Exercise requirements:
In the records below, find the line that holds "The height and". Restate it and every later line exactly, stopping at the end and skipping pictures.

(Collected data)
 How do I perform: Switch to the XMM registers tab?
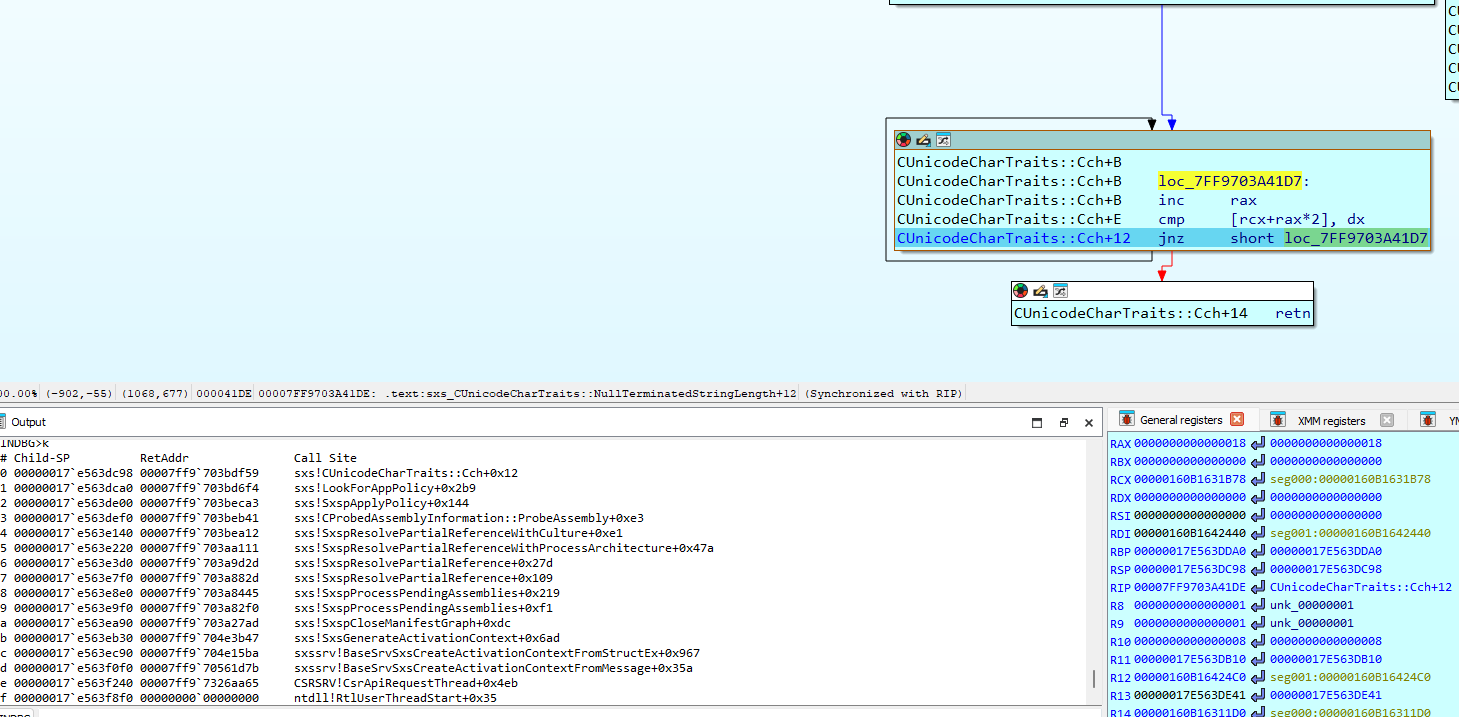[x=1330, y=421]
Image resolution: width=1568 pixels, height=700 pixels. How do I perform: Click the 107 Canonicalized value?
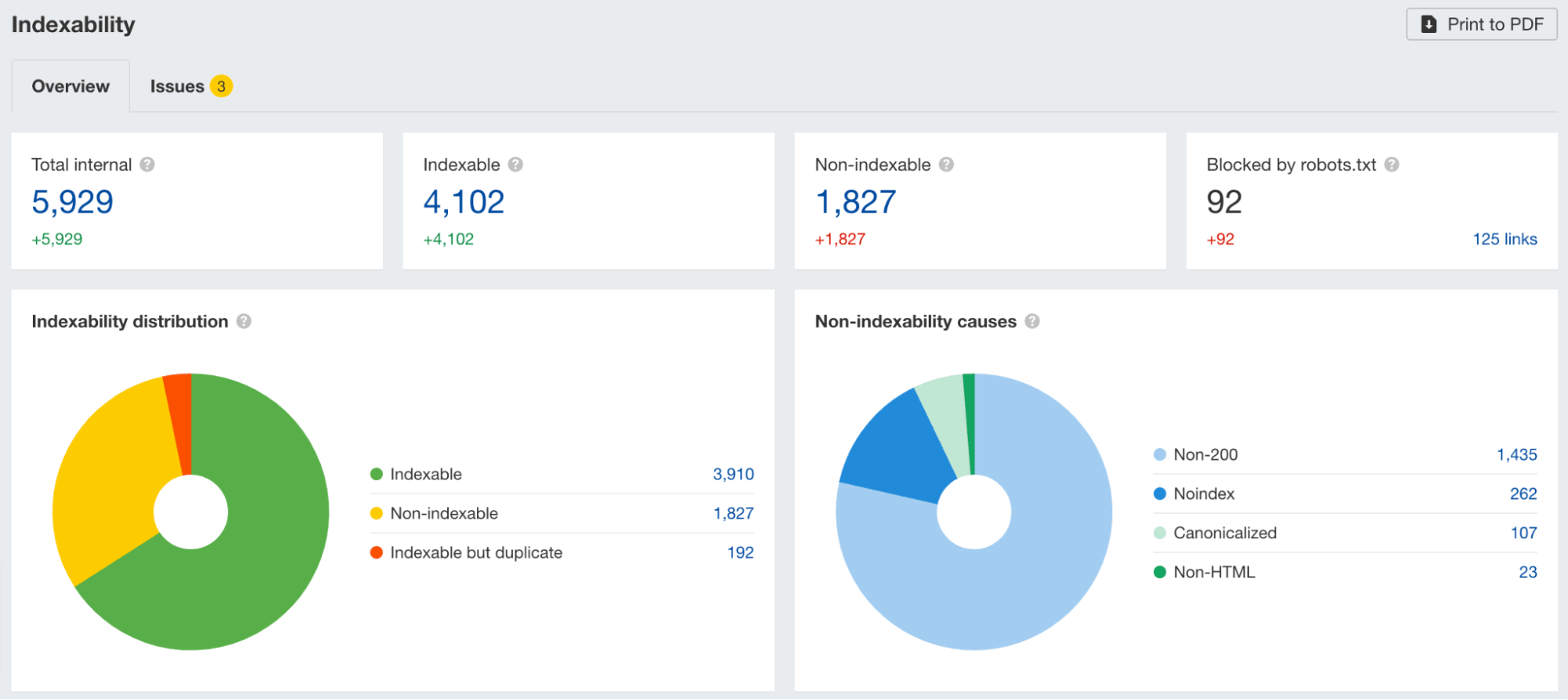tap(1523, 533)
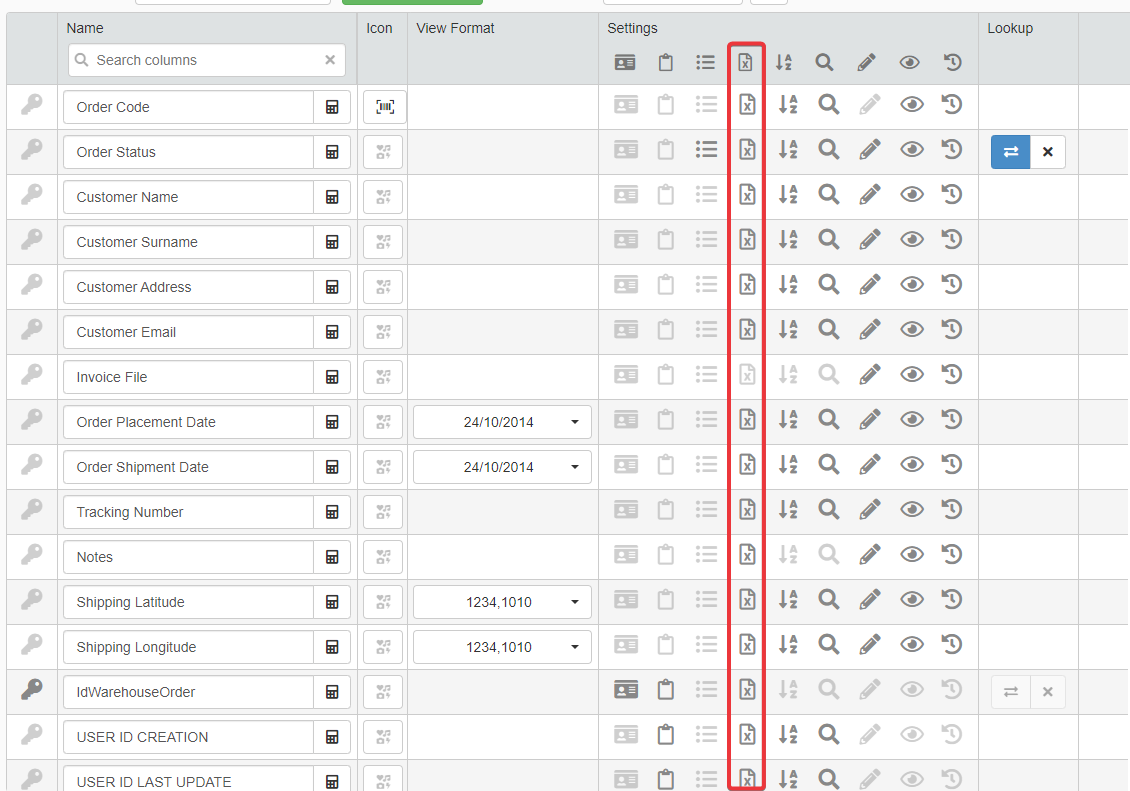Open view format dropdown for Order Shipment Date

(574, 467)
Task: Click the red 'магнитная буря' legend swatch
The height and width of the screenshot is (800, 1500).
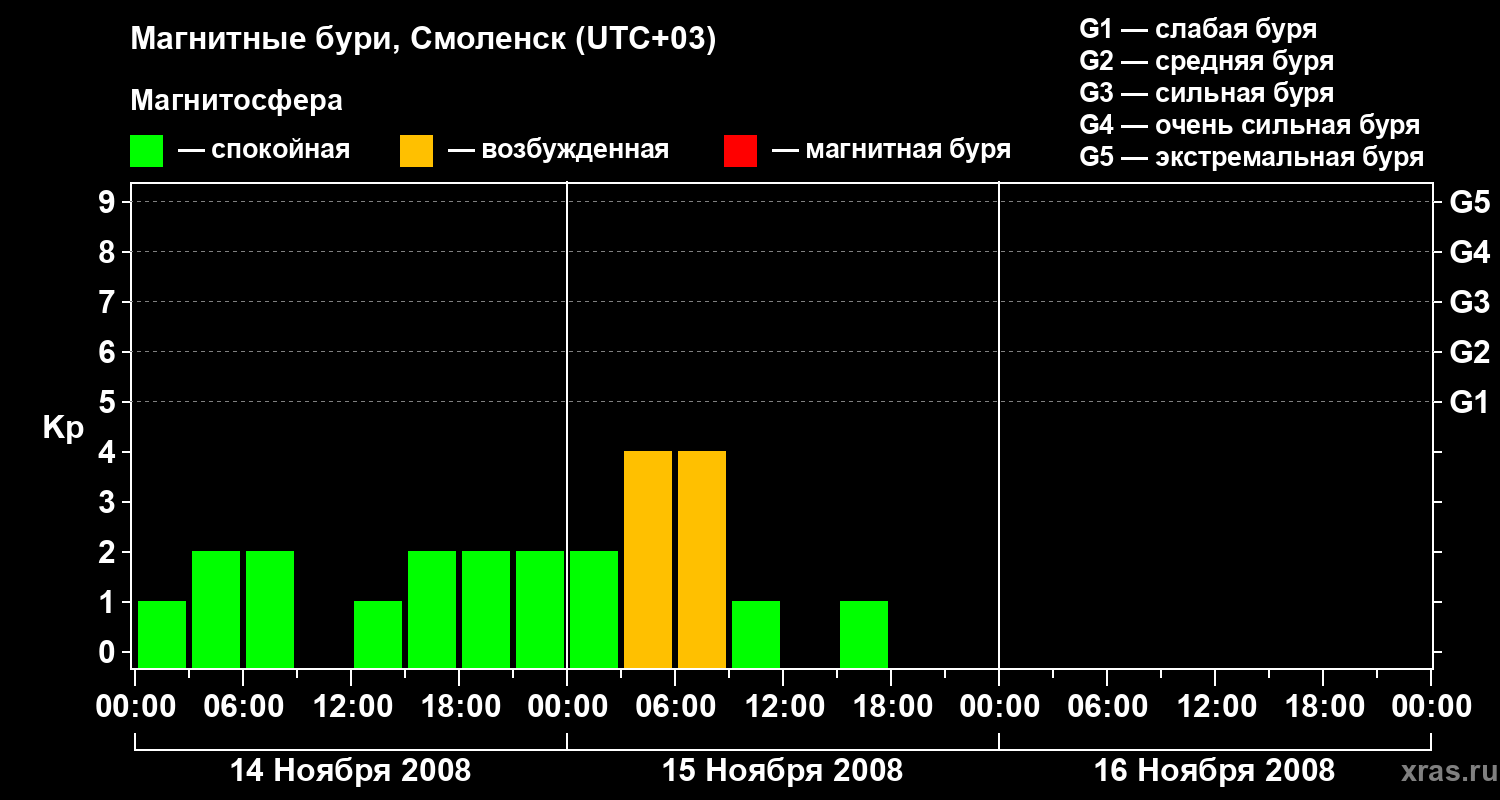Action: (x=740, y=151)
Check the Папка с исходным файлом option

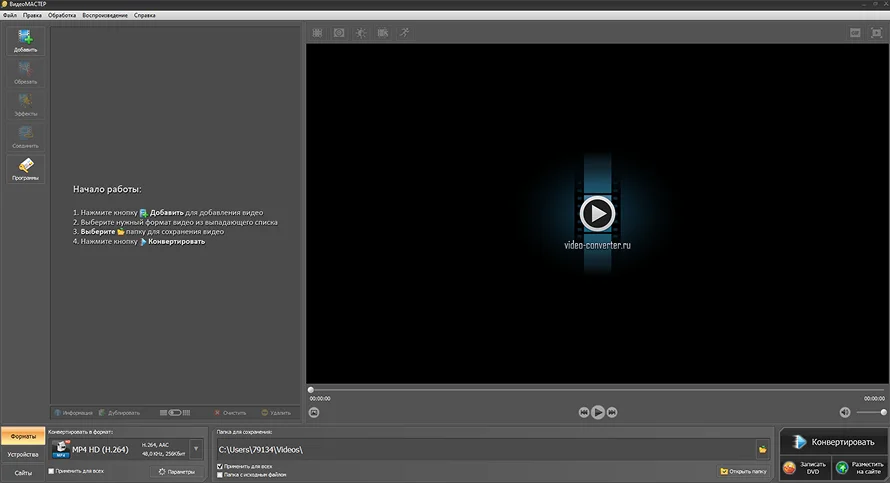click(220, 475)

Written answer:
The height and width of the screenshot is (800, 1500).
Action: (x=740, y=151)
Check the Папка с исходным файлом option

click(220, 475)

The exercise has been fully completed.